_THE PROBLEM_: Can you update the records from the line containing "You are a computer-use agent. This" down to the end of the records by replacing "label" with "caption" and leaving everything else unchanged? Leave the pictures out of your answer.

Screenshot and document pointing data
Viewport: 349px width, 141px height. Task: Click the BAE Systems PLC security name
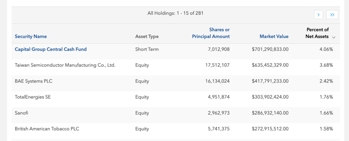point(34,81)
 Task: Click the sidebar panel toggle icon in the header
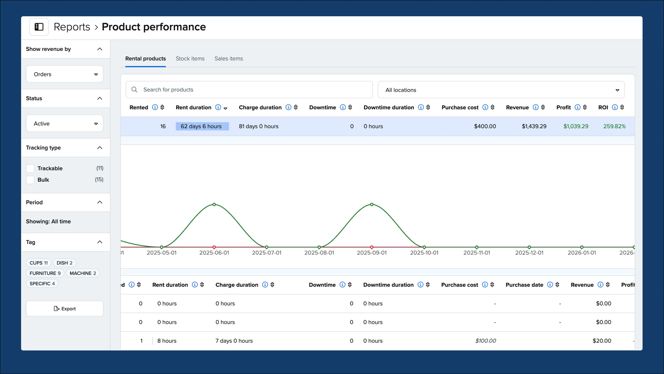[39, 27]
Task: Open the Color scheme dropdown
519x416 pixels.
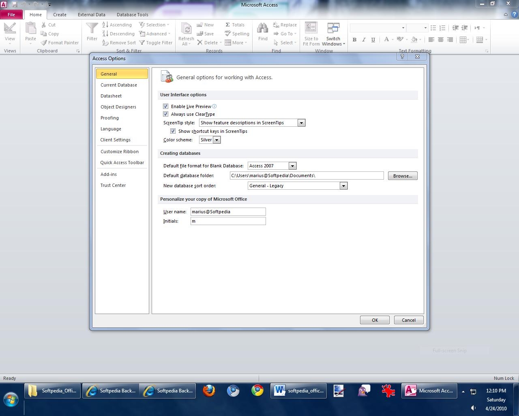Action: click(x=217, y=140)
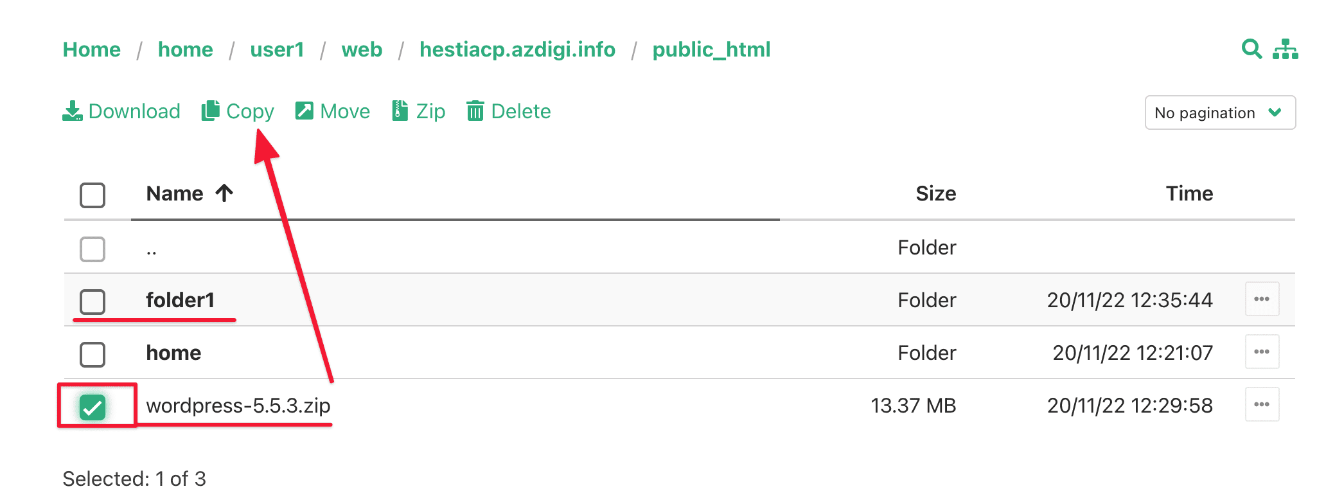
Task: Go to user1 in the breadcrumb
Action: point(277,49)
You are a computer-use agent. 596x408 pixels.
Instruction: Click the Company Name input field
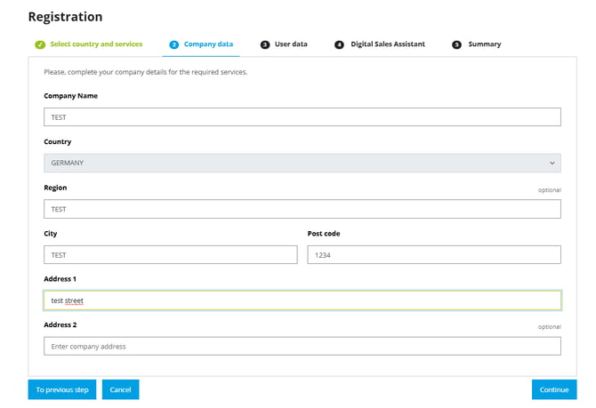pos(302,117)
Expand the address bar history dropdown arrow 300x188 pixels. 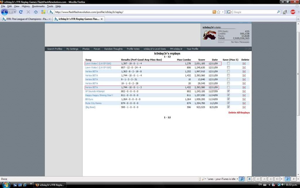click(223, 12)
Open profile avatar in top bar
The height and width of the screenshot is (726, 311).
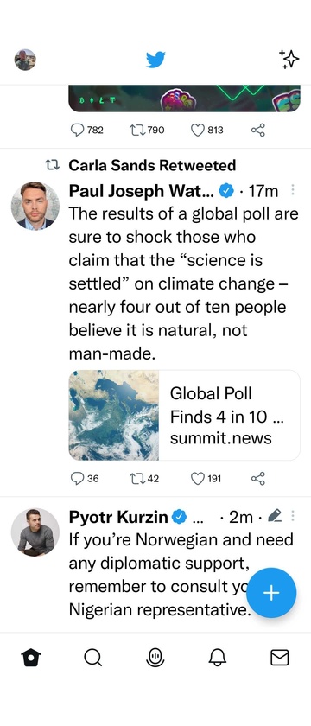coord(25,60)
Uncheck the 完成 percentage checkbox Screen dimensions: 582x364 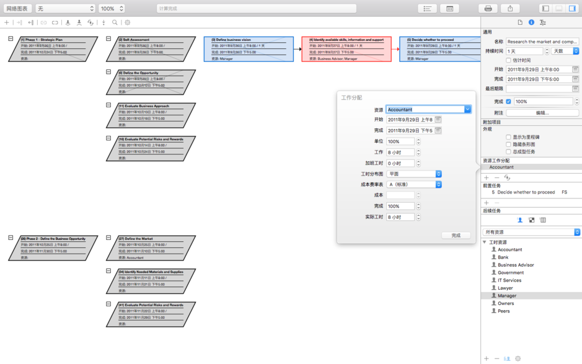pos(508,101)
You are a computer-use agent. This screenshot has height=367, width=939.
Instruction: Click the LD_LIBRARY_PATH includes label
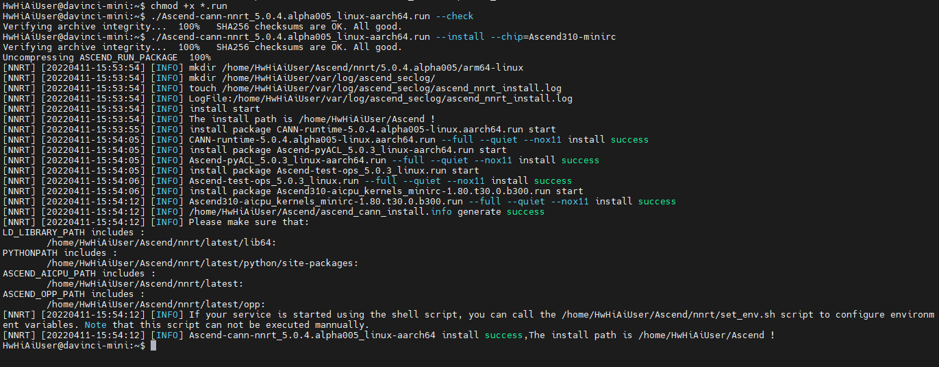tap(66, 232)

_RESPONSE TO THIS TASK_:
You are a computer-use agent. This screenshot has height=367, width=939.
Instruction: Click the LD_LIBRARY_PATH includes caption
tap(66, 232)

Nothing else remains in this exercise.